How to complete this task. Start the copy at the line containing "This screenshot has width=959, height=755." and run it through the last line of the records. Repeat each line exactly; omit pictures.

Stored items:
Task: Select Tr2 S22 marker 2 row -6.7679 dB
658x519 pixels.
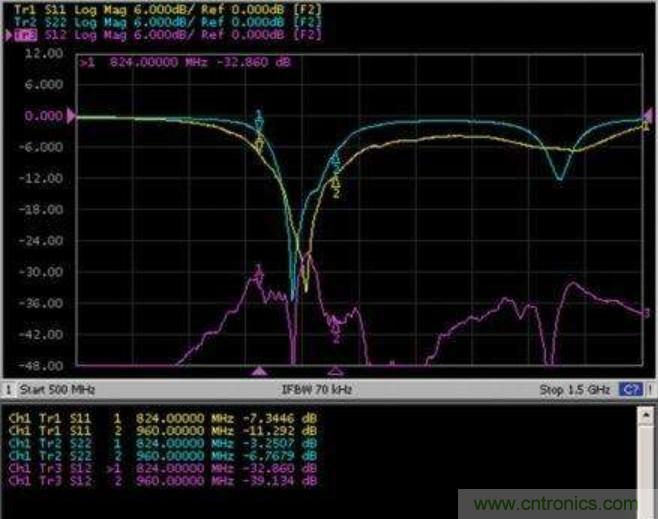Action: pos(160,450)
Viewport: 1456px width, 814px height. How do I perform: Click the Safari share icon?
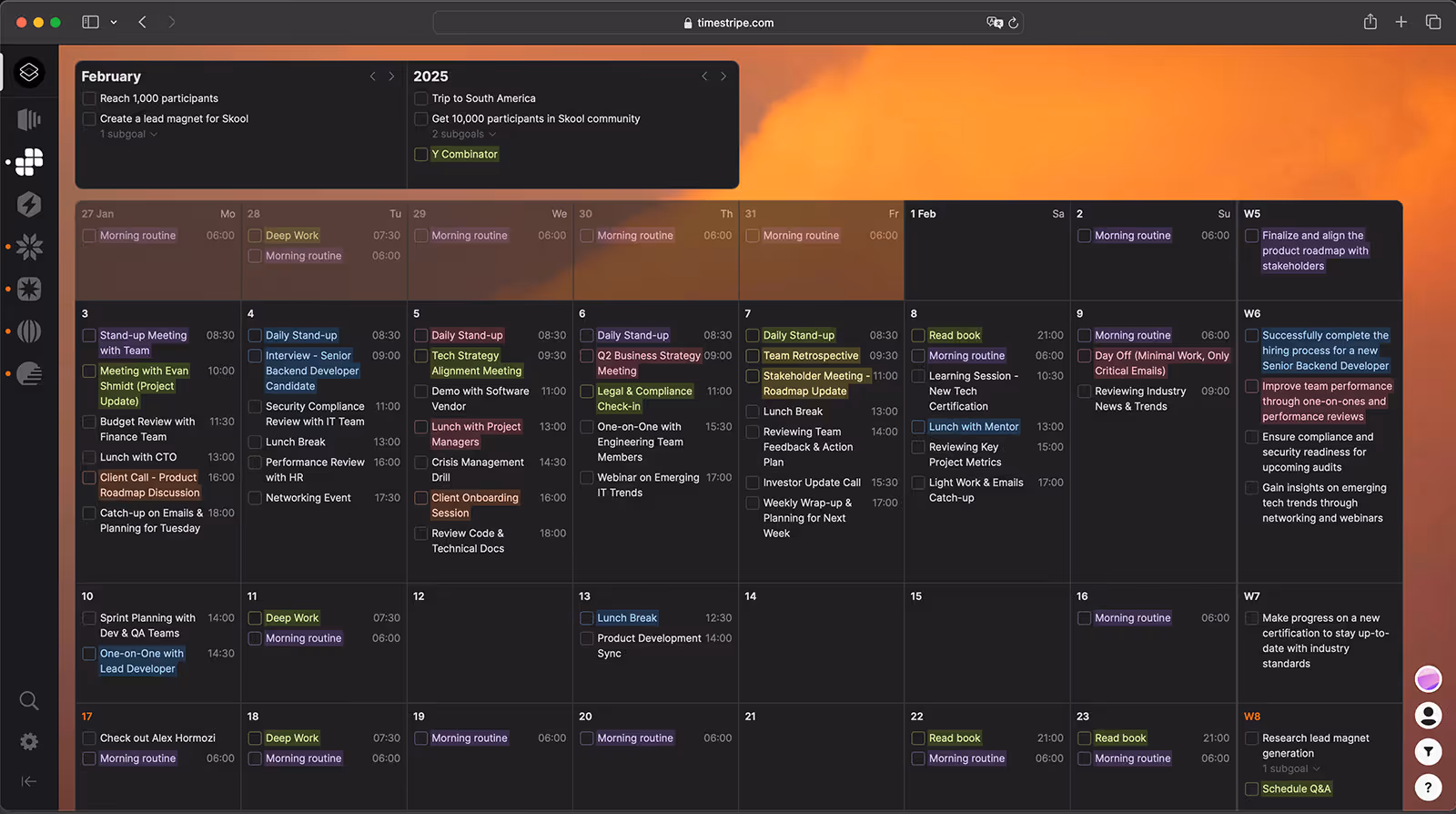[1370, 22]
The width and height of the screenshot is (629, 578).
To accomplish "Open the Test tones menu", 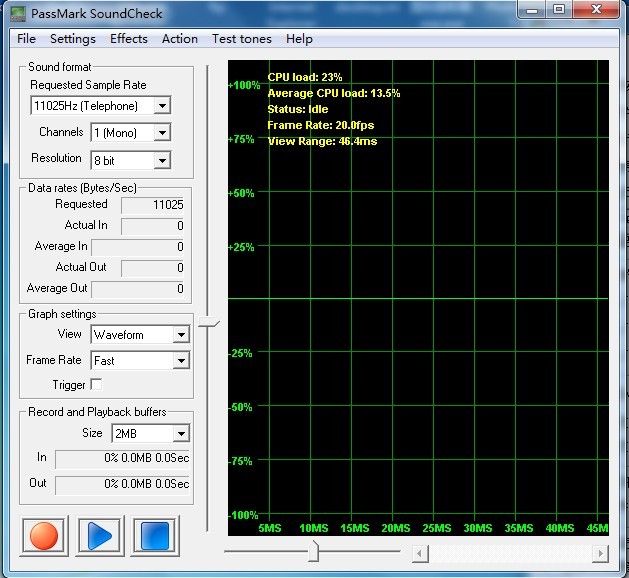I will coord(241,39).
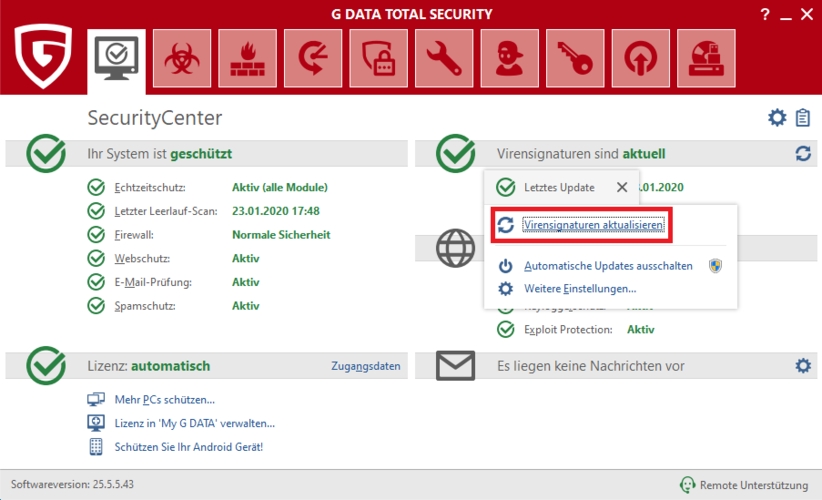Close the Letztes Update popup
822x500 pixels.
click(x=621, y=187)
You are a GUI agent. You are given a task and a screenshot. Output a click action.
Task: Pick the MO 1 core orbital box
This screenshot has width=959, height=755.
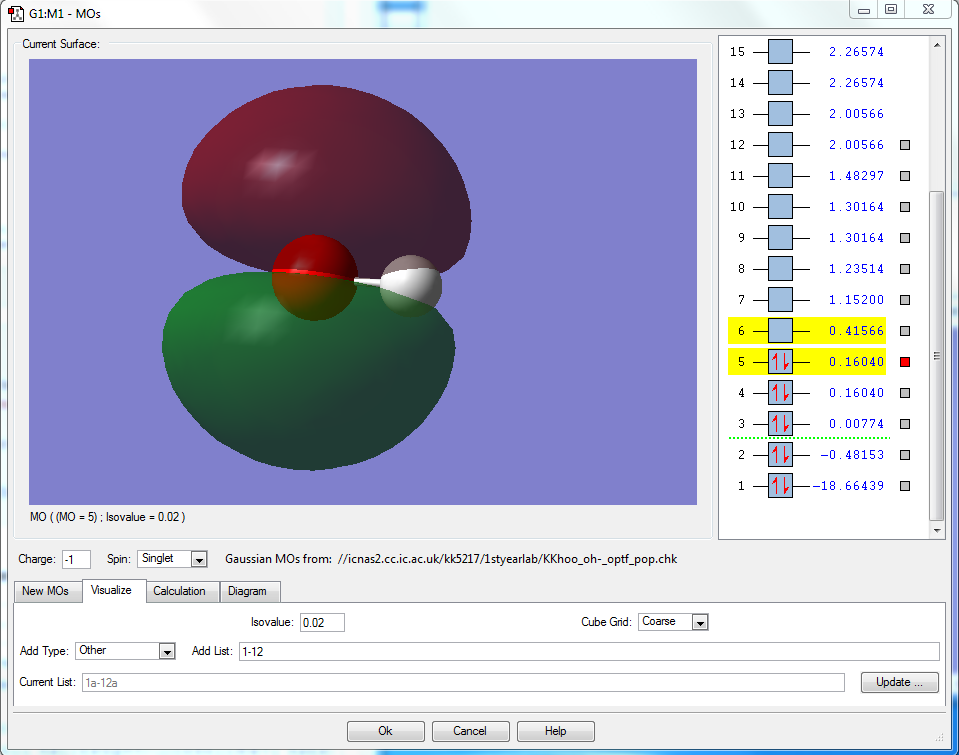[780, 486]
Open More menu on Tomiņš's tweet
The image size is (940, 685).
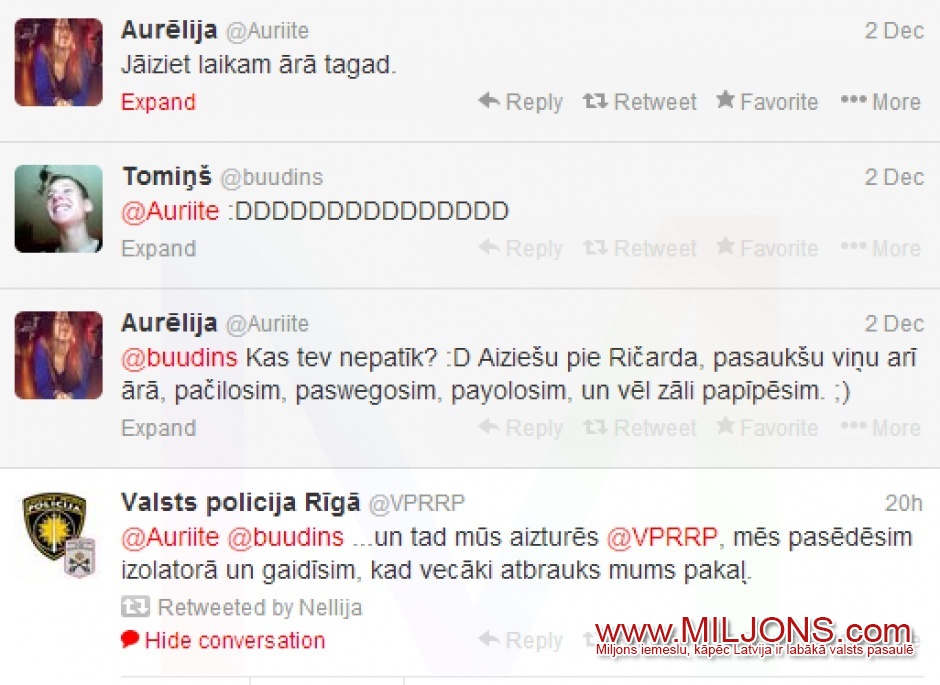[880, 248]
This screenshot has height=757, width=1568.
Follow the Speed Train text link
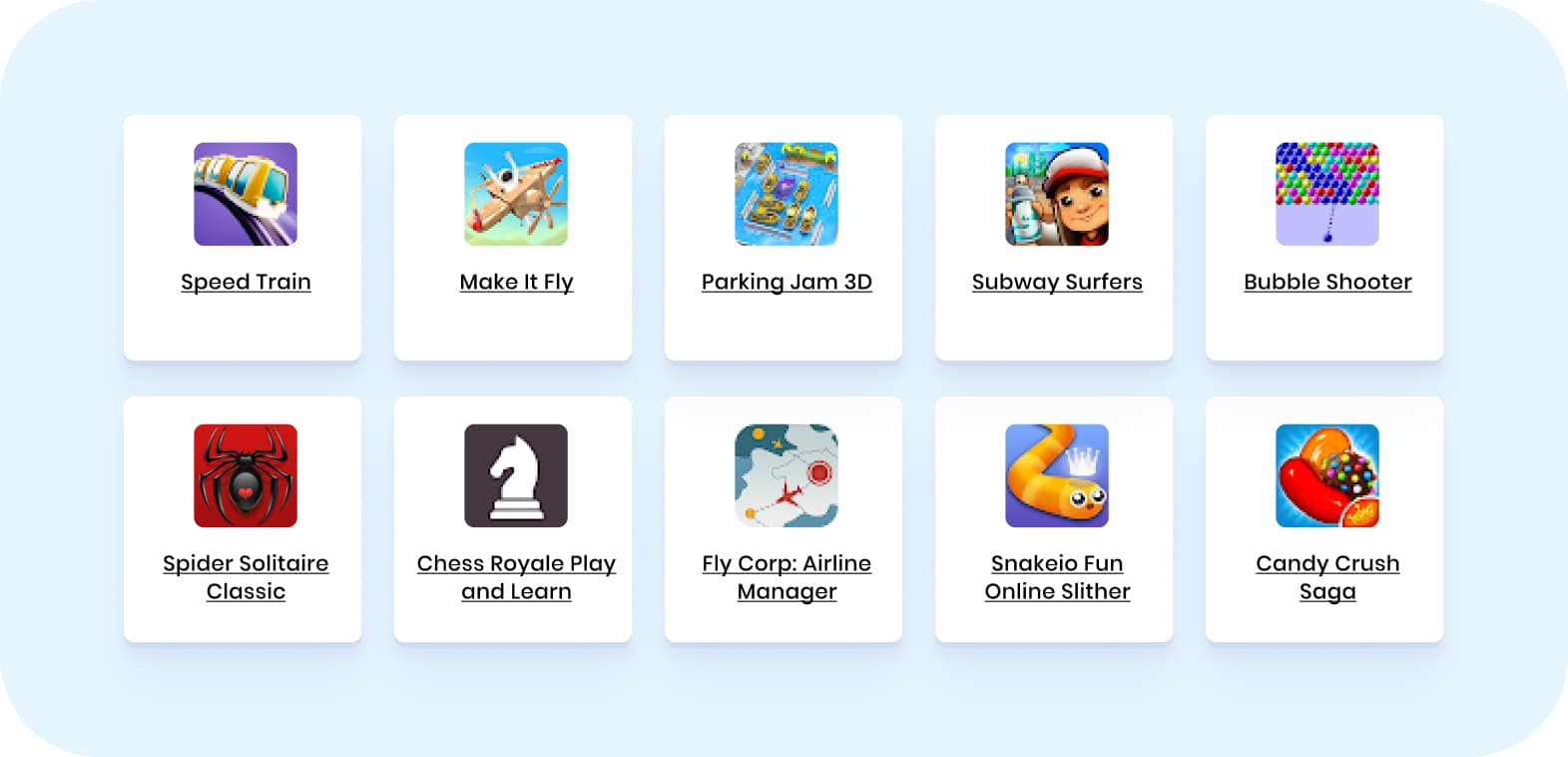[246, 282]
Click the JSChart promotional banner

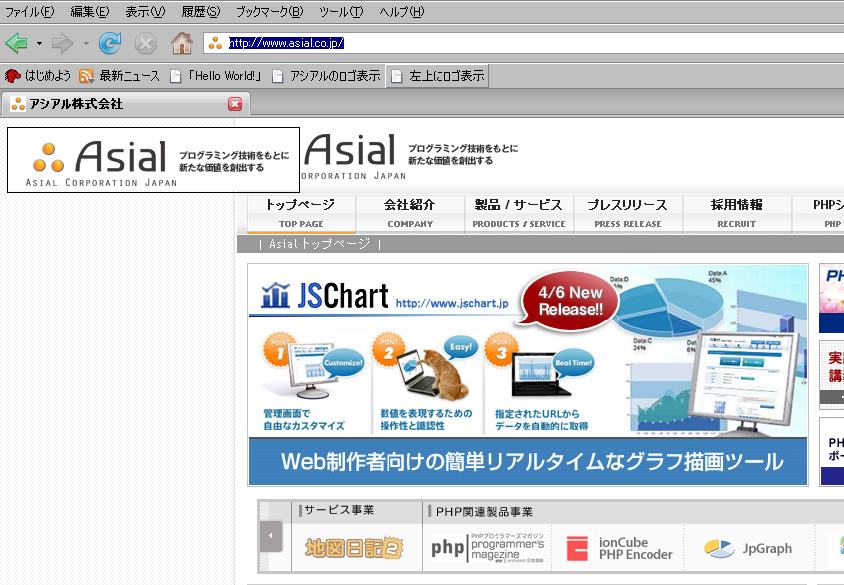click(528, 375)
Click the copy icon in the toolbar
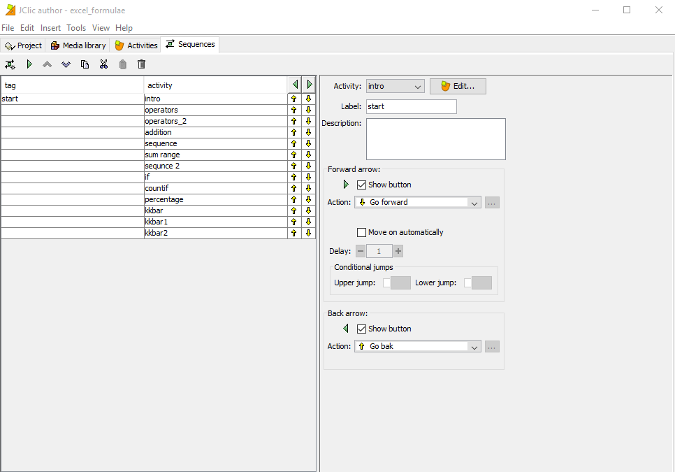The height and width of the screenshot is (472, 675). 85,64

Your solution.
This screenshot has width=959, height=755.
[780, 486]
Open More menu on Tomiņš's tweet
The image size is (940, 685).
[880, 248]
This screenshot has height=757, width=1568.
Follow the Speed Train text link
[246, 282]
Click the JSChart promotional banner

click(528, 375)
Click the copy icon in the toolbar
The height and width of the screenshot is (472, 675). 85,64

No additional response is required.